Johann David Heinichen worked at the magnificent court of Dresden from 1717 until his death in 1729, and during the early careers of Bach and Telemann many chroniclers would have named him, not one of them, as Germany's most renowned composer. This 1992 recording gained a great deal of attention when it was released, for at the time his music had not been much recorded. And it does not sound like Bach, like Telemann, or like the Italian models that Heinichen followed in the composition of music in the concerto grosso genre. His orchestra in the music here is large, sounding a bit like that employed by Handel in the Water Music and perhaps intended for outdoor deployment. There are solo passages for horns, oboes, violins, flute, and recorder, and the music's textures have an appealing kaleidoscopic quality that emerges in full color in the historical-instrument rendition of
Musica Antiqua Köln under
Reinhard Goebel. There's also a stolid quality to much of the thematic material, intensified by
Goebel's low-temperature interpretations; the Italianate style benefits from a bit more fire.
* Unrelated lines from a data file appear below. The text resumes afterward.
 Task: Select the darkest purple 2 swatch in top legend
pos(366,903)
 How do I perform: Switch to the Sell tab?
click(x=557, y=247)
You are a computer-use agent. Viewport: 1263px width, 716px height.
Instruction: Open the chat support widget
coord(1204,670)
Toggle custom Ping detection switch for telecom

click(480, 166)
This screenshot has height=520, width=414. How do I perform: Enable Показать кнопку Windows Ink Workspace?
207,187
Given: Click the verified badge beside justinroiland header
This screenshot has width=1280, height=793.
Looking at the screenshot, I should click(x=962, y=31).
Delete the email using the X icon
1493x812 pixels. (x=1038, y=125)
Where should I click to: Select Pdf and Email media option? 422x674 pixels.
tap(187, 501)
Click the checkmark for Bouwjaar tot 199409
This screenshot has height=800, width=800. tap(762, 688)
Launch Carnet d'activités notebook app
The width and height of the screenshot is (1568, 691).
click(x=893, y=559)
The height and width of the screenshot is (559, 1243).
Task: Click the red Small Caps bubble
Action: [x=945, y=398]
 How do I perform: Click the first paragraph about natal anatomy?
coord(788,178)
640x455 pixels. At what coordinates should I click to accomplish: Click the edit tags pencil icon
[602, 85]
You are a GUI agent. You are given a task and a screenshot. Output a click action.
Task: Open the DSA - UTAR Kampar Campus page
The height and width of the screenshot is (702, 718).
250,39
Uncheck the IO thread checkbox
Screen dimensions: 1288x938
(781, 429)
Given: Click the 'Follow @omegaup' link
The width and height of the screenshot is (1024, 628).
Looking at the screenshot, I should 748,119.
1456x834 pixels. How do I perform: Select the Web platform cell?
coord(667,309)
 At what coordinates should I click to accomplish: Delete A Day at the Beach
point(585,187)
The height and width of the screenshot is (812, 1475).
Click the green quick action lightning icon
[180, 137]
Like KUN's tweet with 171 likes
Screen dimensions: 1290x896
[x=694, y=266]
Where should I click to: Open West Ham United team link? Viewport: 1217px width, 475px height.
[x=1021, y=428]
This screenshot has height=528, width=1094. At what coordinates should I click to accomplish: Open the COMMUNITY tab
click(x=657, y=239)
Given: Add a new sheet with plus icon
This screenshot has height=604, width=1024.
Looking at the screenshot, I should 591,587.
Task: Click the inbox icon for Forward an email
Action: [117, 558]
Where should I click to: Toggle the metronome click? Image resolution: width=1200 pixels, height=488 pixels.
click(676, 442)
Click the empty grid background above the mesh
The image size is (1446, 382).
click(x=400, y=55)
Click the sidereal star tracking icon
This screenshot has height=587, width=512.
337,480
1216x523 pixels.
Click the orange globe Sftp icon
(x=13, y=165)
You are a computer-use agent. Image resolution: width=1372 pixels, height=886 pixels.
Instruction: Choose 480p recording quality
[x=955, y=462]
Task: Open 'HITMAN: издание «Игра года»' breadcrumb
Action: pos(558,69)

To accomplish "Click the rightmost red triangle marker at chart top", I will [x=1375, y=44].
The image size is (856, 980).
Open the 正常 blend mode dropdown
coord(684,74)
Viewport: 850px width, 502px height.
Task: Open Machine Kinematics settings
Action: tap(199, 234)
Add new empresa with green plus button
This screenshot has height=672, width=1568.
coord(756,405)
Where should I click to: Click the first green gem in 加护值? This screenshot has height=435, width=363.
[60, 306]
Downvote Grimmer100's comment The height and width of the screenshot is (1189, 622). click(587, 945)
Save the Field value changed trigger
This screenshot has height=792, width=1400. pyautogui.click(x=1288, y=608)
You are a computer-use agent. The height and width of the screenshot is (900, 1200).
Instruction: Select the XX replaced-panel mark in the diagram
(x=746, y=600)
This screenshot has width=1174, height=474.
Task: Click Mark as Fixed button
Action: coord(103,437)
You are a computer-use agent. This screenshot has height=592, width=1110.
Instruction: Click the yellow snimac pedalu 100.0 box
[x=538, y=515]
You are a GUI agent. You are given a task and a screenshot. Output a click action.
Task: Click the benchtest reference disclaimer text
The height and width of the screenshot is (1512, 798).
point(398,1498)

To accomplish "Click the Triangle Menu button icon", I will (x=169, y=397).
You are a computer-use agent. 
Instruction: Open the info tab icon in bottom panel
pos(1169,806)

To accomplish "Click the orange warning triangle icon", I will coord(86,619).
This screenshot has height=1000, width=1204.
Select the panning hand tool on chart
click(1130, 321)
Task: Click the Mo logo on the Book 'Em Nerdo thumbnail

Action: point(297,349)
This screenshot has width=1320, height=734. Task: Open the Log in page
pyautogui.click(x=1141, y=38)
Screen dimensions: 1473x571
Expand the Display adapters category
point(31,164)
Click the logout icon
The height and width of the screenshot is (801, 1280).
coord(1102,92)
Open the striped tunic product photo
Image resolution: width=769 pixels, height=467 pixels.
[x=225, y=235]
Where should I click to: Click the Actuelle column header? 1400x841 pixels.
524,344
Goebel makes a good case for the music in his booklet notes. If we want to understand Dresden, he writes, "that uncommonly peaceable German manifestation of absolutism, we should get to know the concertos of Johann David Heinichen: realistic and straightforward, unusually energetic and sumptuous, sometimes sweet but never weak, and never losing sight, in self-absorption, of their duty to represent the King-Elector to the world." A few minutes with the Water Music will convince one of the need for music to be about something other than duty, but this disc still fills a space on the Baroque shelf and is certainly a must for anyone visiting Dresden's increasingly large collection of restored treasures.